Individual investors in start-ups do not yet have access to AI tools in the same way. So-called angel investors – private individuals who invest money and knowledge in start-up companies – still often have to rely on their own experience and gut feeling.

– We wanted to investigate how a machine learning algorithm stands against investors' judgment to choose the most profitable start-up companies to invest in, says Malin Malmström, professor of entrepreneurship and innovation at Luleå University of Technology.

Algorithm for investment decisions

Together with researchers in Finland and Switzerland, she has used machine learning and created an algorithm for investment decisions. The algorithm’s decisions were based on the same data that was available to the angel investors at the time, which included pitch material, social media profiles, websites, and so on.

The researchers then used the data to train an algorithm on common information for investors to make decisions on, and linked the information to a start-up company's chances of survival and returns.

The algorithm has picked out what it sees as the most promising investments from 623 investment offers available for a European network of angel investors. The researchers compared the returns in the start-up companies that the algorithm selected against the returns in 255 angel investors' portfolios. It has also been studied whether the return differs depending on how experienced the angel investors are, ie how many previous investments they have made. Those who in the study are called "experts" have at least ten previously made investments. If there are fewer, they are called "novices".

The results, now published in the Harvard Business Review, show that:

  • The algorithm generally makes better investment choices than angel investors.
  • Angel investors are affected by bias* in their investment choices, which impairs investment choices, especially among novices. They are more affected by bias such as opting out of investments in women entrepreneurs and in entrepreneurs with a foreign background.
  • Experienced angel investors achieve higher returns, but only those who are able to counteract bias achieve better results than the algorithm. Experienced angel investors who are affected by bias have significantly lower returns than the algorithm.

– The algorithm can be seen as a complement to make better investment choices. But while the algorithm can provide support for decisions, it does not replace human decision-making. Rather, a combination can be a good model, especially for inexperienced investors, says Malin Malmström.

Not free from bias

The research results show that the algorithm also has bias built into its core. Although yield and survival are relatively objective data, the data with which the algorithm is fed are not free from bias. Malin Malmström emphasizes that AI itself is not irrational but reproduces previous irrational decision patterns, such as social inequality, which then follows in the form of historical data when the algorithm is developed.

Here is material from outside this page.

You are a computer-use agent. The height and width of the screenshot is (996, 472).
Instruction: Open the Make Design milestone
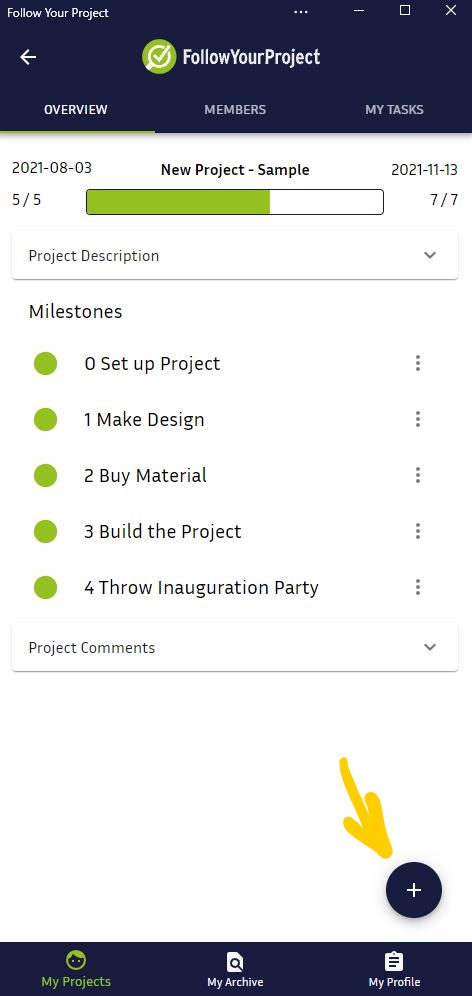pos(144,420)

– If women have been denied funding or received less funding earlier and therefore had a poorer development, it will be something that the algorithm takes further. Using AI to fight inequality is challenging, she says adding:
– It requires an awareness and norm-critical analysis in the development of algorithms where consideration for and pairing of bias is included from the beginning of the algorithm development. Otherwise, future AI risks reflecting, projecting and passing on grounds of discrimination that reinforce social inequality and harm economic development and growth.

* To be unconsciously selectively aware of such information that confirms one's own perceptions or perceptions, which can lead to systematic errors in the collection and interpretation of information.